##### EXCERPTED TEXT #####

# Where to Start With Francis Schaeffer?



## Fly Caster (May 13, 2011)

I've never read any of his writings and am wondering where to start. We've added his _Complete Works_ to our church library. I'm not interested in reading them all right now, but would like to read one or two works as an introduction.

Any recommendations?


----------



## Backwoods Presbyterian (May 13, 2011)

The God Who Is There and How Should We Then Live? is where I would begin.


----------



## Philip (May 13, 2011)

Backwoods Presbyterian said:


> The God Who Is There and How Should We Then Live? is where I would begin.


 
I would second these with the following caveat: Schaeffer is somewhat unfair to certain individuals (Thomas Aquinas and Kierkegaard) and simply inaccurate about about others (his analysis of Karl Barth is really an analysis of Paul Tillich). I have profited much from Schaeffer's work, but be careful to hold some of his analysis lightly.


----------



## torstar (May 13, 2011)

Why, the blue one, of course.


----------



## T.A.G. (May 13, 2011)

My fav is the God who is there and is not silent


----------



## Michael (May 13, 2011)

Backwoods Presbyterian said:


> The God Who Is There and How Should We Then Live? is where I would begin.



 

PS you can find great audio on Schaeffer as well.


----------



## Bill The Baptist (May 13, 2011)

You can buy his trilogy from ChristianBook which contains The God Who is There, Escape From Reason, and He is There and is Not Silent.


----------



## Fly Caster (May 13, 2011)

##### DATA #####

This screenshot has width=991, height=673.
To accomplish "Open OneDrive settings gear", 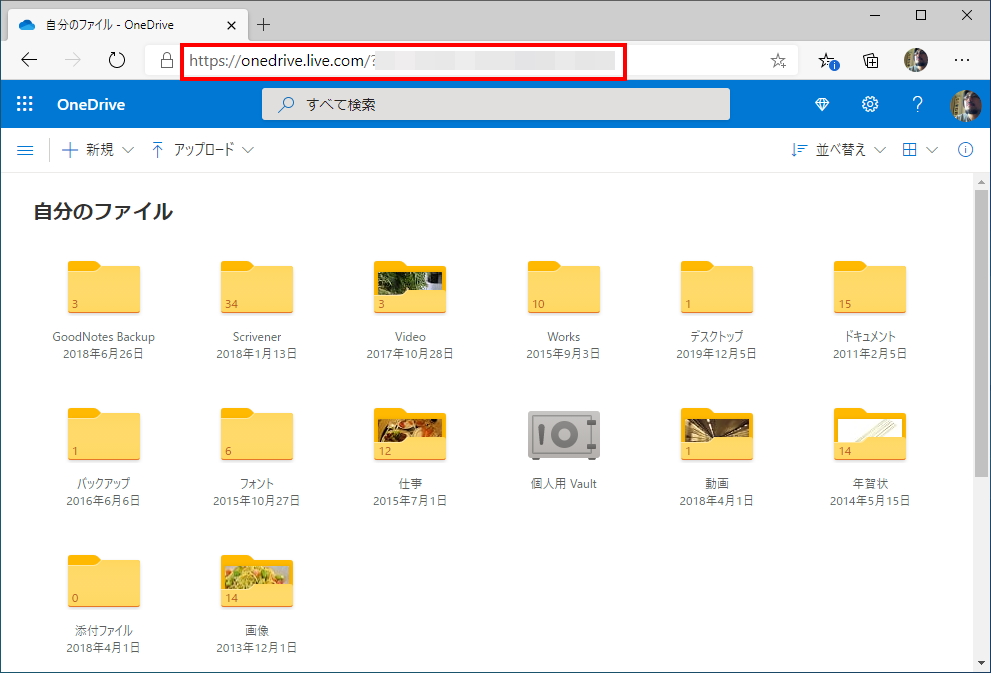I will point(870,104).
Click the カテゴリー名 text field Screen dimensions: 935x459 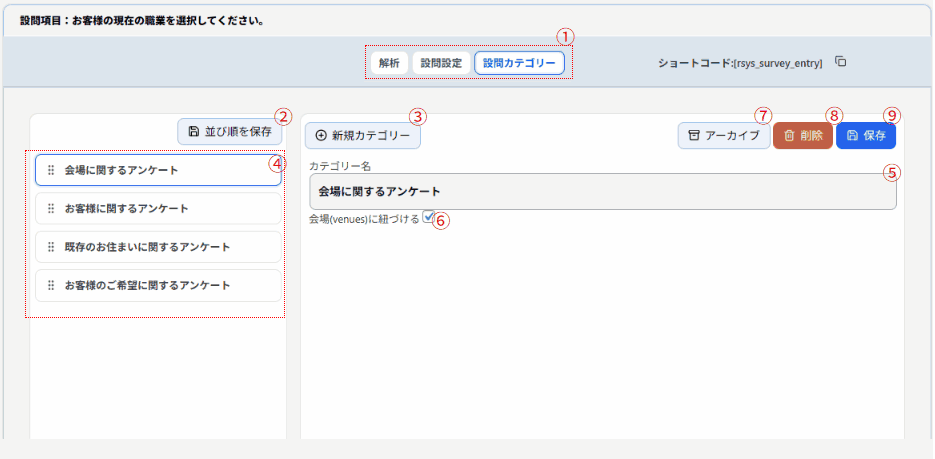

#####

__TO DO__:
a – In the Francis Schaeffer thread, which two figures does Philip say Schaeffer treats somewhat unfairly?
b – Write the next part of the Francis Schaeffer thread, picking up right after its final line.

__RESULTS FOR THE EXERCISE__:
a – Thomas Aquinas and Kierkegaard.

b –
Michael said:


> Backwoods Presbyterian said:
> 
> 
> > The God Who Is There and How Should We Then Live? is where I would begin.
> ...



Is it online? Free?


----------



## Michael (May 13, 2011)

Fly Caster said:


> Is it online? Free?



Sure thing: Complete list of Dr Schaeffer's lectures & discussions to download

YouTube as well: YouTube - francis schaeffer


----------



## eqdj (May 14, 2011)

The PCA's Covenant Seminary offers two courses through their free "Worldwide Classroom" avialable through iTunesU
Francis A. Schaeffer: The Early Years: Worldwide Classroom
Francis A. Schaeffer: The Later Years: Worldwide Classroom


----------



## Fly Caster (May 14, 2011)

Michael said:


> Fly Caster said:
> 
> 
> > Is it online? Free?
> ...


 
Wow, Michael!

Thanks.

Thank you, Enrique, as well.


----------



## Michael (May 14, 2011)

Welcome!


----------



## seajayrice (May 14, 2011)

How Should We Then Live - not that familiar with his other works, this one is an eye-opener.


----------



## LawrenceU (May 15, 2011)

I always encourage people to start with The God Who is There.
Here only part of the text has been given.